However, grief or not, within a very short while, he
installed Fanny Cornforth, his golden haired model of many years, purportedly
as the housekeeper. Fanny, who did love
Rossetti, had by now left her husband whom she had married in a sort of pique
when Rossetti married Lizzie. She was followed by Swinburne the poet, Meredith
the novelist and William Rossetti who also now occupied the large house. Rossetti was an individualist and a loner,
yet like many such loners, he did not want his own company for too long. He needed people around him, needed
recognition while at the same time spurning it.
A complex character. The whole
idea of the Pre Raphaelite Brotherhood was founded on the idea of non-conformity
to the given artistic values of his day.
Rossetti steadfastly refused to enter his pictures in the Royal Academy
and exhibited them privately if at all. Yet
as he grew older, hopes of nomination did arise. Thus do we all change our tunes as we grow
older and become the very thing we once despised!
Tudor house began to take shape in the style of Rossetti. The large, spacious, beautiful rooms slowly
filled with amazing and unusual items picked up from curiosity shops, a mix of
high quality articles and junk. Many of
the items were used in his pictures as background; furnishings, materials,
peacock feathers, pieces of jewellery.
None of the decorative jewellery was of any real value, his favourite
being the pearl pin, which features in many portraits. Sadly, this has not survived though other
items did. While away with his brother
William in Antwerp ,
the two men enjoyed themselves scouring old shops for brooches, ‘a large jar
with blue birds’ old prints and varied items.
When a fried, Henry Munby, dined with Rossetti he was amazed and
fascinated by the wonderful drawing room filled with so many objects, curios,
mirrors on ever wall, pictures and Italian cabinets, Dutch blue tiles on the
fireplaces. He walked up and down the
room, examining everything with delight absorbing ‘the aroma of its manifold
romance’. On another occasion, an evening
this time, he found the room bathed in the glow of the firelight with huge
Elizabethan candlesticks gleaming on ebony furnishings, silver gilt dishes and flagons, creating a delightful ambience
of poetry and beauty. Rossetti lived out
his inner romance through his house and his unique style of furnishing.
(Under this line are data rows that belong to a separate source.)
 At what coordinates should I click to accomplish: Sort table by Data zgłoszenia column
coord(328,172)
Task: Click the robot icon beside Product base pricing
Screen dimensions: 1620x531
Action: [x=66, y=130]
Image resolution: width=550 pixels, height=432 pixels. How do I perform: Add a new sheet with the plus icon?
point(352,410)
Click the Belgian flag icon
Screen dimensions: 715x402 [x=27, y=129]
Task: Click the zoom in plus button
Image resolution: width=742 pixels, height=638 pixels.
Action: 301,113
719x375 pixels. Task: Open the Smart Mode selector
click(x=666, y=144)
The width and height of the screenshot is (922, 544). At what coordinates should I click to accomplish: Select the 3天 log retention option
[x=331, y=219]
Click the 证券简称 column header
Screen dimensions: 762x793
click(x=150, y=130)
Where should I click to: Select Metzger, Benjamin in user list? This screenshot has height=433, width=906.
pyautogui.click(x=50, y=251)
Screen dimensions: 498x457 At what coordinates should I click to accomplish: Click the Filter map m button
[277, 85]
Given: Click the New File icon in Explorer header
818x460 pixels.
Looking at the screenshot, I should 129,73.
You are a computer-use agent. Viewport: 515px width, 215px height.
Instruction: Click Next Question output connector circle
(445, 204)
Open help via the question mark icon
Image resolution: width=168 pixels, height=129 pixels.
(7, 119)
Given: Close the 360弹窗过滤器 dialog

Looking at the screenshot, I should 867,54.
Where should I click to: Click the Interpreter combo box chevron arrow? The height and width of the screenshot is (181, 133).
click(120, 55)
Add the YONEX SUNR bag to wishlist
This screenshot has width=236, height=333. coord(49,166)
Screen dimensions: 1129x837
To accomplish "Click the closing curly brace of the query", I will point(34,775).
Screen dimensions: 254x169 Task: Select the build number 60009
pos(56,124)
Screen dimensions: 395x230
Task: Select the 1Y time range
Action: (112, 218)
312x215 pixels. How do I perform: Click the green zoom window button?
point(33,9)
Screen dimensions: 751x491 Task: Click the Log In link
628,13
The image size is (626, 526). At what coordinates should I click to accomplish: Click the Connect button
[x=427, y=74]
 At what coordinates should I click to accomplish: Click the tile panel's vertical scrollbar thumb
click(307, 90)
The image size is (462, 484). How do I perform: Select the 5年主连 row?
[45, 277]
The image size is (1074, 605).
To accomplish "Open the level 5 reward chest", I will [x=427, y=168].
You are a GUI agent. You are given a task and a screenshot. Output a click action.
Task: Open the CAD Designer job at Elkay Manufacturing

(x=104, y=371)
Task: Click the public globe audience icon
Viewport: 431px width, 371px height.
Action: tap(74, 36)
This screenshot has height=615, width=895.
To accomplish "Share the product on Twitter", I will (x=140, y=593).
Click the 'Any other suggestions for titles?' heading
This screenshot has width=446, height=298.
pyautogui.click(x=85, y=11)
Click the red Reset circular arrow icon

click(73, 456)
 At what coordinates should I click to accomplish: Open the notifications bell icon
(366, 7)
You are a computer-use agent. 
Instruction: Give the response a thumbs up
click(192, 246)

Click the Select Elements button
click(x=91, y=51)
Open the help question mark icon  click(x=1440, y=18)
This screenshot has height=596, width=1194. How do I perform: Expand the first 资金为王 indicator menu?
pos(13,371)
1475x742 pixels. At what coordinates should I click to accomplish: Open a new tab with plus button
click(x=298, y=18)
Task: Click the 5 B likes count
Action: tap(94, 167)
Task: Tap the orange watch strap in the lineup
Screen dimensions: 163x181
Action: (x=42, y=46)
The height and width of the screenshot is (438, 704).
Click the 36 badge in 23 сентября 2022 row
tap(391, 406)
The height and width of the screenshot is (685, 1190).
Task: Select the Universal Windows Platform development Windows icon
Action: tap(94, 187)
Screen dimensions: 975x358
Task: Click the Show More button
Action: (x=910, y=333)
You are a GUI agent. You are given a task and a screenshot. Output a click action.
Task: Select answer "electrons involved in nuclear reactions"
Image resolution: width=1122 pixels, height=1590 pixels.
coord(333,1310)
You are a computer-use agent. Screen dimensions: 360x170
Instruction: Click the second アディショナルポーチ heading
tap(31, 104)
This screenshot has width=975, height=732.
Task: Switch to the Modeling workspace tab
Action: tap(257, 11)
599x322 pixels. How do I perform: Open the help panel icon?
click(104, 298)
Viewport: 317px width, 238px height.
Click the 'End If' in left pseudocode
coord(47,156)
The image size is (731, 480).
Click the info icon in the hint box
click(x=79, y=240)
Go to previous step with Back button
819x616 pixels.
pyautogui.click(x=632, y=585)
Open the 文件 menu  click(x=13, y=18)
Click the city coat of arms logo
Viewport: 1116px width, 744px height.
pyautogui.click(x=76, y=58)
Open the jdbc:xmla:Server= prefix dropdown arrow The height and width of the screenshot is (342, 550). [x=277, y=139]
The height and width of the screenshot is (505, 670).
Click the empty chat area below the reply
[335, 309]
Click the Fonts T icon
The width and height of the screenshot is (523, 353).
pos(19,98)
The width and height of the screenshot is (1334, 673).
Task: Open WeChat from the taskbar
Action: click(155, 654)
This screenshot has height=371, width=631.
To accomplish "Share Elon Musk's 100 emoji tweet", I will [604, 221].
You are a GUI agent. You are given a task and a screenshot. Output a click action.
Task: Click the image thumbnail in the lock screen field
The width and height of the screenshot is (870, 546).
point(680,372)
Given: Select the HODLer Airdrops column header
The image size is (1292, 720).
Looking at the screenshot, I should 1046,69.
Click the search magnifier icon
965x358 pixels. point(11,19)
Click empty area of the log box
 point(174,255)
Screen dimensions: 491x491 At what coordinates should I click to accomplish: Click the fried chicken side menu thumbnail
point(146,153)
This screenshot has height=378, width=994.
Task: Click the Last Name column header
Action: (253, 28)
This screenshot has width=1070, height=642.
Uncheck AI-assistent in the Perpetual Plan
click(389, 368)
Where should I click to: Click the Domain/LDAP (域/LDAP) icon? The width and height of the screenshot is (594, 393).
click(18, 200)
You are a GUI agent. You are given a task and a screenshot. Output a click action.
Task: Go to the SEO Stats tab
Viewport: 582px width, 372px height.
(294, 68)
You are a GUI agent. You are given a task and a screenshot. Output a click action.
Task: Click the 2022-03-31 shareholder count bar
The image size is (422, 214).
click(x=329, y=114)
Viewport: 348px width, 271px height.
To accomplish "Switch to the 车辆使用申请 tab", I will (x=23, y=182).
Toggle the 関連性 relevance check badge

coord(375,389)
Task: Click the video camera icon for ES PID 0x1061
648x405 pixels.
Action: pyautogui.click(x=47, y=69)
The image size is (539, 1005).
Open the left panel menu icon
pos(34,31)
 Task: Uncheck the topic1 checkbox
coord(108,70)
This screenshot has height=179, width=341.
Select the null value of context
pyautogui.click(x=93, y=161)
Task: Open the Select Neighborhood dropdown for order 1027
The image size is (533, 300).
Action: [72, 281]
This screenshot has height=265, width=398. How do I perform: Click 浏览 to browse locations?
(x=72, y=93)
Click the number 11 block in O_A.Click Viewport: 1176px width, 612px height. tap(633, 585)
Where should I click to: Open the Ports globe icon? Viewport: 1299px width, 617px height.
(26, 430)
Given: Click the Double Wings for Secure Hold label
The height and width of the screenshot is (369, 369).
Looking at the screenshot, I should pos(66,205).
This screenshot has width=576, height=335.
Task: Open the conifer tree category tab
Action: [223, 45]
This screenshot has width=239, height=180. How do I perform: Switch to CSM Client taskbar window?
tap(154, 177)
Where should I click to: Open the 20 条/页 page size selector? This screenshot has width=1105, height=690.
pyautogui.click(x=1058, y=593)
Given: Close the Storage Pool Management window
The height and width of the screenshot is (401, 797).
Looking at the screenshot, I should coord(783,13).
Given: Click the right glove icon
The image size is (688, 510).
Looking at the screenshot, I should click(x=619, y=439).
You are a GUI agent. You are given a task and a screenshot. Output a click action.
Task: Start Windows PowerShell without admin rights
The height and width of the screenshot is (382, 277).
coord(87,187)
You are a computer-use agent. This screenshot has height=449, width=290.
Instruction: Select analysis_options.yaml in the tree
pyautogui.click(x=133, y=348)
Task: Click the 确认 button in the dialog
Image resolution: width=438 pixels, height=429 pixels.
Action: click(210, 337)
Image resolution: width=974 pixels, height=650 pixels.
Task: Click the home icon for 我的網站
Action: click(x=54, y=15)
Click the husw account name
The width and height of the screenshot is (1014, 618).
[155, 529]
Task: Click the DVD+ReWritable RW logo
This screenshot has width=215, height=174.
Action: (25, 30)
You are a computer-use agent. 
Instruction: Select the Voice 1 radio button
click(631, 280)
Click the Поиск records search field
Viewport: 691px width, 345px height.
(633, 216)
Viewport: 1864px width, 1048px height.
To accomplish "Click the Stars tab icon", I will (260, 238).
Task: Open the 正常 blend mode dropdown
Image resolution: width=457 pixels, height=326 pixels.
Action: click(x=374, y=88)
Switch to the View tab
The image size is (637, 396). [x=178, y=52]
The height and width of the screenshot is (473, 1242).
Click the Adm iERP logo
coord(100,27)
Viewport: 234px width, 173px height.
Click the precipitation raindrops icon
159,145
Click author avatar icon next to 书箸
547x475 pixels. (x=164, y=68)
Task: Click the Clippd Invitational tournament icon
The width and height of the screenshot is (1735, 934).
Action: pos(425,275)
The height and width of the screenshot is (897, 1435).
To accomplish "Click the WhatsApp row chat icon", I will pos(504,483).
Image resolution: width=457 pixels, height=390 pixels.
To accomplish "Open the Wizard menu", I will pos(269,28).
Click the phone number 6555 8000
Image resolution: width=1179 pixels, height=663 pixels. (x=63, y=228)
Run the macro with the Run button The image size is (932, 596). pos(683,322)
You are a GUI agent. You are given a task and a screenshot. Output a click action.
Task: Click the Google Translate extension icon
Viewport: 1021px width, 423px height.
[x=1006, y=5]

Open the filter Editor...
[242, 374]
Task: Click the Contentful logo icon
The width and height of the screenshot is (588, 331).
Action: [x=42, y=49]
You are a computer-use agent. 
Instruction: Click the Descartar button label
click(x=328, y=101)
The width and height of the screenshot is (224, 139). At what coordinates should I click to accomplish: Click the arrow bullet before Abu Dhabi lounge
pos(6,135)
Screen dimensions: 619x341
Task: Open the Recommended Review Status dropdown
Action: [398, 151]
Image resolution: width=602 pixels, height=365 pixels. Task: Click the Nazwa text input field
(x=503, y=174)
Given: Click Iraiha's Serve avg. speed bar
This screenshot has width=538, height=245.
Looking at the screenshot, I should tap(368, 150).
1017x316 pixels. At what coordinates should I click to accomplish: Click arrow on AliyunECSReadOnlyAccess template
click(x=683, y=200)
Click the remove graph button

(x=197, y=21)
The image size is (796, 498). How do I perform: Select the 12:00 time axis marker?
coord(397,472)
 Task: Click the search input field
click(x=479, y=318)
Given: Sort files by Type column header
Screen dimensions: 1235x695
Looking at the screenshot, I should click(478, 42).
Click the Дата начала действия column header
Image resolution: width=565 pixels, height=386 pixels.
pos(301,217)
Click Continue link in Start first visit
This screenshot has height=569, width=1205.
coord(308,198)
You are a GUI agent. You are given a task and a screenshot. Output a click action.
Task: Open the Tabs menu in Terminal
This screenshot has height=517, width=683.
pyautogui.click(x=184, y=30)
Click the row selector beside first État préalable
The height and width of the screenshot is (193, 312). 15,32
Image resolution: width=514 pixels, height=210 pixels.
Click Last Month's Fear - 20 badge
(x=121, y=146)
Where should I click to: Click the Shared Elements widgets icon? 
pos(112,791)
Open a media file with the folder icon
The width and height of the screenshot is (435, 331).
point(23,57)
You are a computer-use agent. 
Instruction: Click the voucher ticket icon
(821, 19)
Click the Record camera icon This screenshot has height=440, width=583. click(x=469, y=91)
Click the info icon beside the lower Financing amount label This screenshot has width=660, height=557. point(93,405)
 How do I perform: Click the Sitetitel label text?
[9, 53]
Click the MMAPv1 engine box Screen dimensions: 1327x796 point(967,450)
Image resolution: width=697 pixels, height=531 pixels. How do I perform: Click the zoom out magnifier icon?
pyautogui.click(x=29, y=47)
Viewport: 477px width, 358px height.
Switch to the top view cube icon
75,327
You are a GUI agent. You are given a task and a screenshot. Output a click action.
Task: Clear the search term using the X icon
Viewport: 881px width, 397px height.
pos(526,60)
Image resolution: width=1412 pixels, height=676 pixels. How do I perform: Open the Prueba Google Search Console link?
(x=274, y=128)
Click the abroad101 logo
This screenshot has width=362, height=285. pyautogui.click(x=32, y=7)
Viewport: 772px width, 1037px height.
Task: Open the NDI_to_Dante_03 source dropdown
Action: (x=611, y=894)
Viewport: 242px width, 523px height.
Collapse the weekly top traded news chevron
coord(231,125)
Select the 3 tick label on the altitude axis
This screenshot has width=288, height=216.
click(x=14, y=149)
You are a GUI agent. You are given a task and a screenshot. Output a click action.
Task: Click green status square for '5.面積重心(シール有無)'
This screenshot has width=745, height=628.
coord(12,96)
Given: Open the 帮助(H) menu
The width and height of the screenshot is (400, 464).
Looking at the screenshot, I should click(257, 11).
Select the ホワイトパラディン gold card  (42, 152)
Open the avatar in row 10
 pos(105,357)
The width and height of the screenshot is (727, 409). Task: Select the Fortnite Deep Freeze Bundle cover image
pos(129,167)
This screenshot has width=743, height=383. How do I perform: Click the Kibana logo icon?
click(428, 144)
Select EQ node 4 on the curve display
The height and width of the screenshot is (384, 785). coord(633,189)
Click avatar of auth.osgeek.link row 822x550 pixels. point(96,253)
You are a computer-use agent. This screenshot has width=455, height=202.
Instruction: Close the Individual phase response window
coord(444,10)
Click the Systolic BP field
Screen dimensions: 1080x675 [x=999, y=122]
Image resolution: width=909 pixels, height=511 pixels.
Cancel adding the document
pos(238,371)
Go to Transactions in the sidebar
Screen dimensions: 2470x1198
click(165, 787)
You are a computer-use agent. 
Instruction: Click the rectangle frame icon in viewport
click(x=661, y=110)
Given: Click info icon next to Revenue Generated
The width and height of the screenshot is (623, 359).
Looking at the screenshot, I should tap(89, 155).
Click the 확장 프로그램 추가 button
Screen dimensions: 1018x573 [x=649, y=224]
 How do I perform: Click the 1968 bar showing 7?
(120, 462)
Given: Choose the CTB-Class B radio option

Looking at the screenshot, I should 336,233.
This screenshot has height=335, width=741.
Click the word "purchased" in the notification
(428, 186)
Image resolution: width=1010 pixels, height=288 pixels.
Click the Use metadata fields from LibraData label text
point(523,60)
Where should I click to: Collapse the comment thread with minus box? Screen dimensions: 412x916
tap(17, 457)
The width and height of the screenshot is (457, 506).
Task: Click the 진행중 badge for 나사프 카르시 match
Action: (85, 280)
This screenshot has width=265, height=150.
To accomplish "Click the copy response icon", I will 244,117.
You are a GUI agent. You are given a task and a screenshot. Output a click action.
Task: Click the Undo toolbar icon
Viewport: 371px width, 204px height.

The intriguing and eclectic mix also
reflected Rossetti’s own interests and the breadth of his conversation which
all those who loved and knew him acknowledged to be erudite and filled with
arcane as well as modern knowledge.
Rossetti's bedroom reflected in a mirror by H T Dunn. |
The strangest room in the house was Rossetti’s bedroom, which was particularly dark and heavy. In it he installed a dark black mantelpiece that rose to the ceiling.
According to Hall Caine, the bedroom ‘was entered from another and smaller room, used as a breakfast-room. This outer room was made fairly bright and cheerful by a glittering chandelier (the property once, he said, of David Garrick), and from the rustle of trees against the window pane one perceived that it overlooked the garden; but the inner room was dark with heavy hangings round the walls as well as the bed, and thick velvet curtains before the windows, so that candles seemed unable to light it and voices sounded thick and muffled.’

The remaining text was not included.